- _Source_
3.3 Inter-class and Intra-class Features Analysis

For WSOL, most of previous methods [1, 24, 32, 35] rely on classification models to predict the object masks and then obtain the bounding boxes. Unfortunately, limited by classification models, these masks only cover the most discriminative object regions while other less discriminative ones are ignored. As shown in Fig. 4(a), only the head regions of the birds are highlighted but the body parts are ignored. Because classification models focus only on the differences (i.e., head parts) between classes. To maximize the classification accuracy, features that have the similar appearance (i.e., body parts) will be discarded. But for WSOL, classification accuracy is not the only goal. Overemphasis on the inter-class differences leads to incomplete object masks. Thus, we argue that WSOL models should also consider the inter-class similarity.

Figure 4(b) shows three images of three categories. From appearance, the similarity between image 1 and 2 is larger than that between image 1 and 3. To quantify the similarities between different categories, we use the pretrained ResNet50 to extract a 128 dimensional vector for each image in both CUB-200 [23] and ImageNet-1k [17], then average the vectors of i-th category as its class representation \(c_i\). For any two representations \(c_i, c_j\), we calculate their cosine similarity \(s_{ij}=\frac{c_i c_j}{||c_i||_2 ||c_j||_2}\). Bringing all \(s_{ij}\) together, we get the similarity matrix S. As shown in Fig. 4(c), S is not evenly distributed. The highlighted areas (e.g., blue circle) show the high similarity between categories and the dark areas (e.g., green circle) show the low similarity between categories. However, previous methods ignore the inter-class similarity, thus leading to incomplete predictions.

- _Material provided_
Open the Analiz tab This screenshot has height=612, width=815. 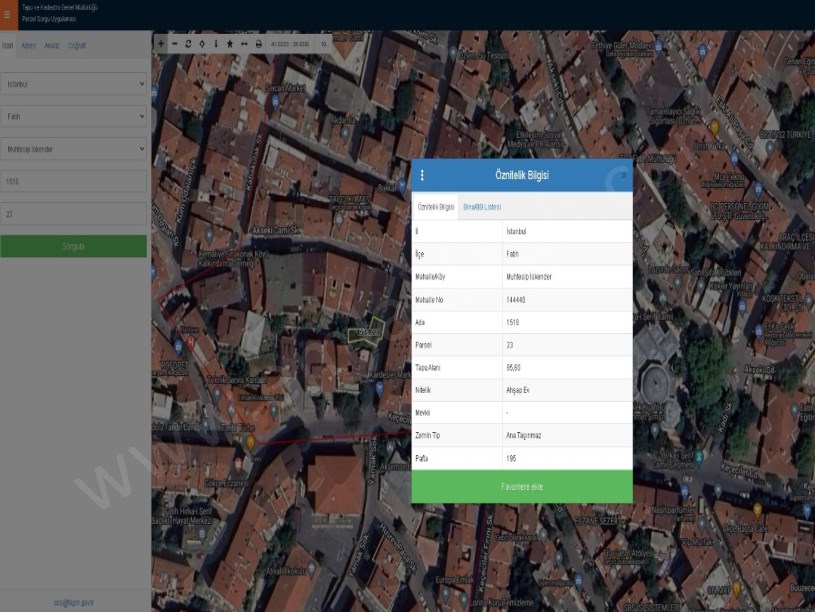(x=52, y=46)
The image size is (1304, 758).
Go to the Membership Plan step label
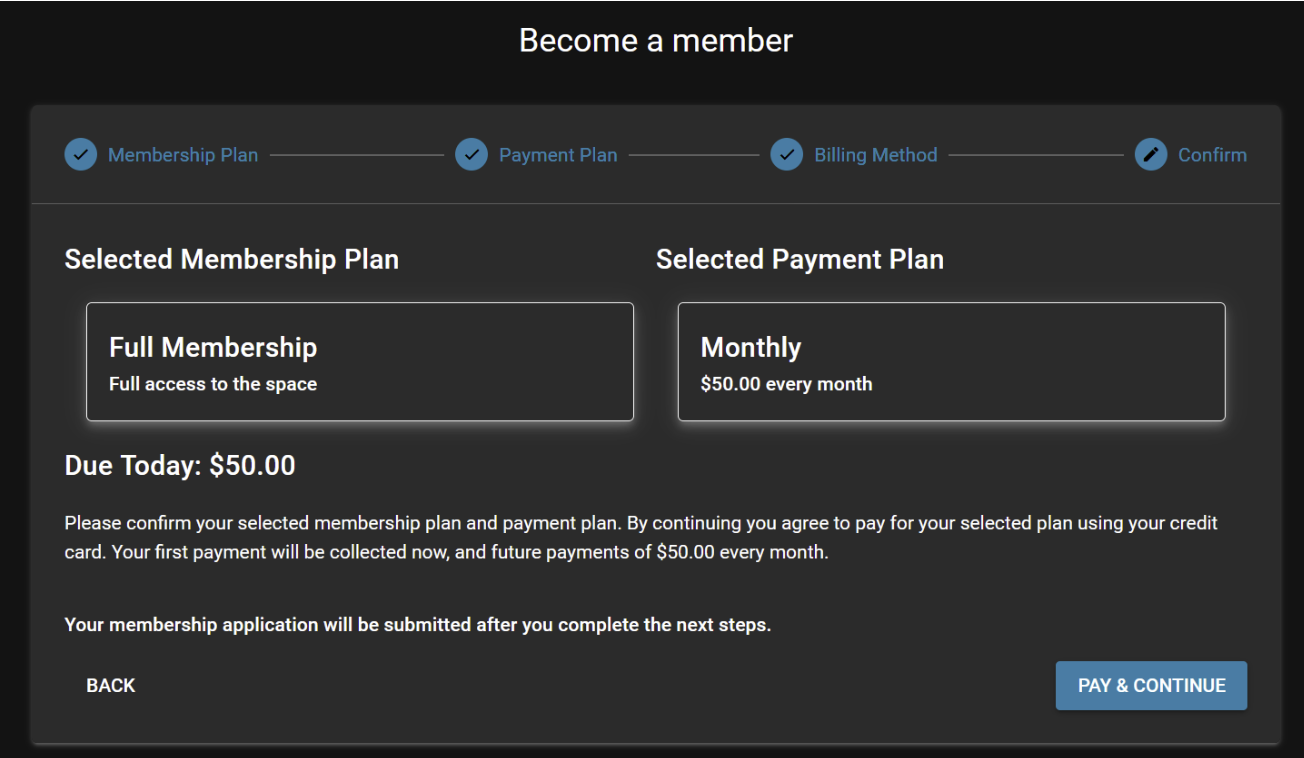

- _Short task A_
Using the feature-analysis passage, explain in one to three sentences why only the head regions of the birds are highlighted in the masks predicted by classification models.
- _Short task B_
Write out the part of the feature-analysis passage between "3.3 Inter-class and Intra-class" and "the inter-class similarity.", inclusive.
The lines have nothing to do with the feature-analysis passage.

- _Written answer A_
Classification models focus only on what differs between classes, which here is the head parts. To maximize classification accuracy, they discard features with a similar appearance across classes, such as the body parts, so the masks cover only the most discriminative regions.

- _Written answer B_
3.3 Inter-class and Intra-class Features Analysis

For WSOL, most of previous methods [1, 24, 32, 35] rely on classification models to predict the object masks and then obtain the bounding boxes. Unfortunately, limited by classification models, these masks only cover the most discriminative object regions while other less discriminative ones are ignored. As shown in Fig. 4(a), only the head regions of the birds are highlighted but the body parts are ignored. Because classification models focus only on the differences (i.e., head parts) between classes. To maximize the classification accuracy, features that have the similar appearance (i.e., body parts) will be discarded. But for WSOL, classification accuracy is not the only goal. Overemphasis on the inter-class differences leads to incomplete object masks. Thus, we argue that WSOL models should also consider the inter-class similarity.